Dans un échange sec et tranchant comme une lame de rasoir, Julien Paluku, ministre congolais du Commerce extérieur et ancien gouverneur du Nord-Kivu, a décoché une réponse redoutable au chef de la diplomatie rwandaise, Olivier Nduhungirehe, sur la sempiternelle question des FDLR. Et le moins qu’on puisse dire, c’est qu’il n’a pas mâché ses mots.
L’ex-gouverneur ne s’est pas contenté de répondre : il a démonté, pièce par pièce, l’argumentaire rwandais entretenu depuis trois décennies. « C’est la rhétorique depuis 30 ans qui a aveuglé le monde », assène-t-il d’entrée, balayant d’un revers de main la propagande que Kigali recycle inlassablement.
Paluku enfonce le clou avec des faits historiques : « Pendant huit ans, les Rwandais ont occupé l’Est du Congo, là même où les FDLR étaient censées exister. Et pourtant, ils ne les ont jamais ‘éradiquées’ ». Sous-entendu ? Ce prétexte sécuritaire n’est qu’un masque pour cacher une obsession bien plus lucrative : les ressources minières congolaises.

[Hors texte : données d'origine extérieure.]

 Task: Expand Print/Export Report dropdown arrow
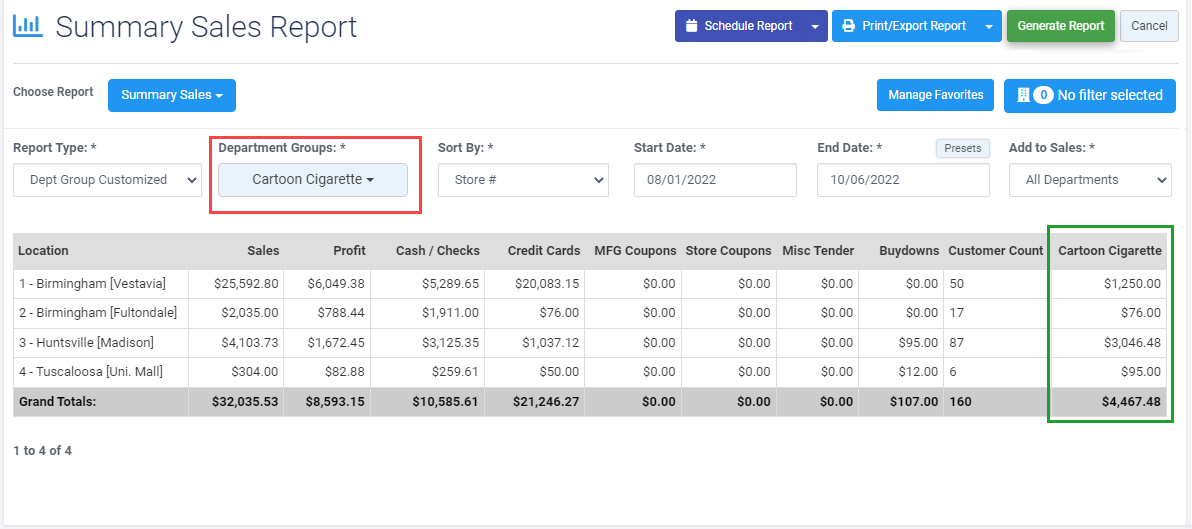coord(988,26)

En s’appuyant sur les rapports onusiens, il rappelle que les fameux FDLR, aujourd’hui, « ne sont plus qu’un millier d’éléments, dont la majorité a été recyclée par Kigali ». Une vérité gênante que le Rwanda préférerait voir enterrée. Mais Paluku, lui, la met en lumière sans détour.
« Déconstruire un mensonge inoculé comme du venin depuis 30 ans est un travail de longue haleine », ajoute-t-il, avant de tacler les Congolais « distraits » qui, par naïveté ou opportunisme, se laissent instrumentaliser par Kigali. Une gifle déguisée pour ceux qui troquent la dignité nationale contre des alliances douteuses.

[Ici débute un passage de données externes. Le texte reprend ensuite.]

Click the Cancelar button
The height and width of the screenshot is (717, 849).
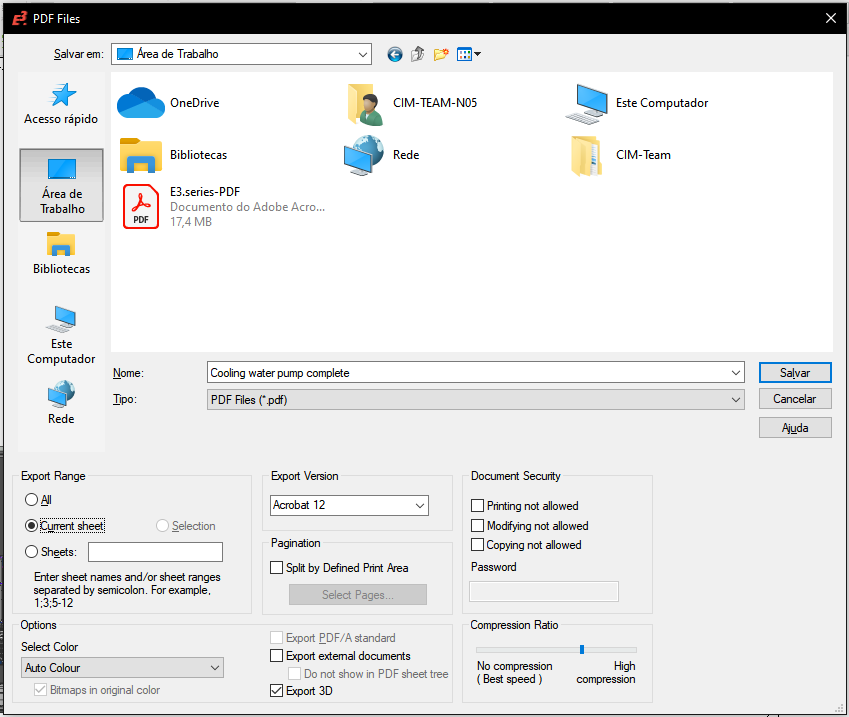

Paluku termine sa charge en appelant à une prise de conscience collective : divergences ou pas, les Congolais doivent faire front commun contre ceux qui sapent leur souveraineté. Sa sortie n’est pas qu’une pique politique — c’est un acte de résistance.
Bref, face à l’intox bien huilée du régime rwandais, la réplique de Julien Paluku sonne comme une cloche dans la brume : claire, cinglante, et impossible à ignorer.